>> Start

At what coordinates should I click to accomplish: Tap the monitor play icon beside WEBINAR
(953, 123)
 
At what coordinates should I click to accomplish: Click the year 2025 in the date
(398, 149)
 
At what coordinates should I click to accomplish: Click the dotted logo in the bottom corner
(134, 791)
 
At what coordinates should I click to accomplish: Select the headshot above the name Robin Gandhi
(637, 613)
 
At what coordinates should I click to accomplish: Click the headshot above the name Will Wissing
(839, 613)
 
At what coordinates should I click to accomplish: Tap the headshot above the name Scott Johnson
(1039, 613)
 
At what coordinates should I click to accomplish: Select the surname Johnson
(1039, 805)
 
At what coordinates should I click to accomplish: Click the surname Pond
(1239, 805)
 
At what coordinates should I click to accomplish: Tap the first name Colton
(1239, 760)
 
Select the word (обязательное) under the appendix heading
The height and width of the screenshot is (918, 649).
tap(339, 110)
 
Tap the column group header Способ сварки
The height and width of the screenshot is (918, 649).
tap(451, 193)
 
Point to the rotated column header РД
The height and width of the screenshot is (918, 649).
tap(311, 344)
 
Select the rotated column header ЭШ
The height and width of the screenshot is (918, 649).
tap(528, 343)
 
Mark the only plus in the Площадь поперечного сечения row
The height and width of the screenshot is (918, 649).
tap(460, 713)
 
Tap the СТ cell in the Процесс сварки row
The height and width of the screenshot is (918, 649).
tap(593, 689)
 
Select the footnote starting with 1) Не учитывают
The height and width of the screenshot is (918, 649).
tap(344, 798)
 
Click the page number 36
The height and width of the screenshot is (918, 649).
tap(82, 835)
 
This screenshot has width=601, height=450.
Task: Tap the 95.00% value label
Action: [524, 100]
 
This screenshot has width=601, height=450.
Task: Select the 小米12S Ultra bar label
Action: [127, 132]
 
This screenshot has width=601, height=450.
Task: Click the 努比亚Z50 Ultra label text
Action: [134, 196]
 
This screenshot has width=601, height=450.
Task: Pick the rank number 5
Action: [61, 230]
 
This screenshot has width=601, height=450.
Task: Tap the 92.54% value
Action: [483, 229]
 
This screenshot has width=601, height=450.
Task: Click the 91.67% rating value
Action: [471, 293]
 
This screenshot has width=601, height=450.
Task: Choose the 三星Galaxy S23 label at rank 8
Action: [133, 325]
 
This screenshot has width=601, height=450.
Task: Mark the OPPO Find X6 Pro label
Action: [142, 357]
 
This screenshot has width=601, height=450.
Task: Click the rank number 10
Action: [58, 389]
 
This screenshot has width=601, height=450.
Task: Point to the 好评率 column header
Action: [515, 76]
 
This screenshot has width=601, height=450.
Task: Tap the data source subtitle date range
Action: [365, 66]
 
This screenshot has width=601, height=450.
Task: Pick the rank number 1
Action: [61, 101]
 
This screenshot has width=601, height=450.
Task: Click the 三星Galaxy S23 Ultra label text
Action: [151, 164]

>> End

Task to carry out> Copy the whole listing above line for line, with no changes.

Reply>
At what coordinates should I click to accomplish: Tap the monitor play icon beside WEBINAR
(953, 123)
 
At what coordinates should I click to accomplish: Click the year 2025 in the date
(398, 149)
 
At what coordinates should I click to accomplish: Click the dotted logo in the bottom corner
(134, 791)
 
At what coordinates should I click to accomplish: Select the headshot above the name Robin Gandhi
(637, 613)
 
At what coordinates should I click to accomplish: Click the headshot above the name Will Wissing
(839, 613)
 
At what coordinates should I click to accomplish: Tap the headshot above the name Scott Johnson
(1039, 613)
 
At what coordinates should I click to accomplish: Select the surname Johnson
(1039, 805)
 
At what coordinates should I click to accomplish: Click the surname Pond
(1239, 805)
 
At what coordinates should I click to accomplish: Tap the first name Colton
(1239, 760)
 
Select the word (обязательное) under the appendix heading
The height and width of the screenshot is (918, 649).
tap(339, 110)
 
Tap the column group header Способ сварки
The height and width of the screenshot is (918, 649).
tap(451, 193)
 
Point to the rotated column header РД
The height and width of the screenshot is (918, 649).
tap(311, 344)
 
Select the rotated column header ЭШ
The height and width of the screenshot is (918, 649).
tap(528, 343)
 
Mark the only plus in the Площадь поперечного сечения row
The height and width of the screenshot is (918, 649).
tap(460, 713)
 
Tap the СТ cell in the Процесс сварки row
The height and width of the screenshot is (918, 649).
tap(593, 689)
 
Select the footnote starting with 1) Не учитывают
The height and width of the screenshot is (918, 649).
tap(344, 798)
 
Click the page number 36
The height and width of the screenshot is (918, 649).
tap(82, 835)
 
This screenshot has width=601, height=450.
Task: Tap the 95.00% value label
Action: [524, 100]
 
This screenshot has width=601, height=450.
Task: Select the 小米12S Ultra bar label
Action: [127, 132]
 
This screenshot has width=601, height=450.
Task: Click the 努比亚Z50 Ultra label text
Action: [134, 196]
 
This screenshot has width=601, height=450.
Task: Pick the rank number 5
Action: [61, 230]
 
This screenshot has width=601, height=450.
Task: Tap the 92.54% value
Action: [483, 229]
 
This screenshot has width=601, height=450.
Task: Click the 91.67% rating value
Action: [471, 293]
 
This screenshot has width=601, height=450.
Task: Choose the 三星Galaxy S23 label at rank 8
Action: [133, 325]
 
This screenshot has width=601, height=450.
Task: Mark the OPPO Find X6 Pro label
Action: [142, 357]
 
This screenshot has width=601, height=450.
Task: Click the rank number 10
Action: [58, 389]
 
This screenshot has width=601, height=450.
Task: Point to the 好评率 column header
Action: [515, 76]
 
This screenshot has width=601, height=450.
Task: Tap the data source subtitle date range
Action: [365, 66]
 
This screenshot has width=601, height=450.
Task: Pick the rank number 1
Action: [61, 101]
 
This screenshot has width=601, height=450.
Task: Click the 三星Galaxy S23 Ultra label text
Action: [151, 164]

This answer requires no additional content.